Security experts have said they have seen an increase in email scams over the last few weeks, as if the world pandemic wasn’t bad enough in itself.    

We’re drawing these to your attention not to scare you but to raise awareness and encourage you to be on your guard. Here are 5 in particular to watch out for: 

Click for a cure

This follows the classic technique of tapping into everyone’s deepest wish. People who have clicked on the link, in search of a cure, have had all their personal details stolen. Although the email purports to be from a doctor who claims to have details about a vaccine, the attached document just takes the recipient to a spoof webpage to collect login details.        

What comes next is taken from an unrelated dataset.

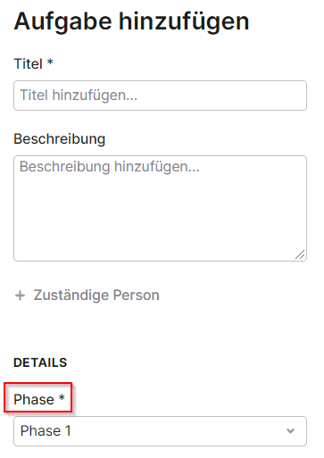This screenshot has height=458, width=324.
Task: Click the highlighted Phase label
Action: pyautogui.click(x=38, y=398)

The best way to check where a link will take you is to hover your mouse cursor over it. This will  reveal the true web address. If it looks suspicious, don’t click it.

Covid-19 tax refund

This email looks like it comes from HMRC and states that you are eligible for a tax refund. Who wouldn’t be tempted to click on that?!  

But if you do press the “Access your funds now” link it takes you to a fake government web page and encourages you to put in all your financial and tax information.

HMRC would never contact you in this way about a potential refund. The head of e-crime at  Mimecast says, “Do not respond to any electronic communication in relation to monies via email. And certainly do not click on any links in any related message.”

The virus is now airborne

Designed to look like it’s from the Centre for Disease Control and Prevention (CDC), this email’s subject line reads, “Covid-19 – now airborne, increased community transmission.” It uses one of the organisation’s legitimate email addresses but is sent via a spoofing tool. By directing you to a fake microsoft page and asking you to enter your details, the hackers can get control of your email account.

The scams are effective not only because the forgery looks highly plausible but because the perpetrators know that everyone is feeling under considerable stress.

Two-factor authentication is one way to protect yourself so that you have to enter a code texted to you to access your email account.    

A little measure that saves

Purporting to be from the World Health Organisation (WHO), this scam claims that the attached document contains details of how you can prevent the disease’s spread. In fact, it will just infect your computer with malicious software which records every keystroke so that the hackers can monitor your every move online.   

Ignore any emails that claim to be from the WHO as they’re highly likely to be fake. Instead, visit their official website or look at their social media channels for the most up-to-date advice.    

Donate to the fight

The last example alleges it is from the Centre for Disease Control and Prevention and asks for donations in Bitcoin to help develop a vaccine. Although it may sound preposterous, the email address and signature evidently look convincing.

The security experts, Kaspersky, say they have discovered 513 files with coronavirus in their title which contain malware. Sadly, just as the real virus continues to spread, so too are these fake emails.  

The golden rule is that if you’re not sure about something or know that a particular organisation wouldn’t normally contact you by email, don’t click on any attachment. If you’re in any doubt about whether something is genuine, do ask a friend or family member. 

Please note that the information and opinions contained in this article are not intended to be comprehensive, nor to provide legal advice. No responsibility for its accuracy or correctness is assumed by Pearson Solicitors and Financial Advisers Ltd or any of its members or employees. Professional legal advice should be obtained before taking, or refraining from taking, any action as a result of this article.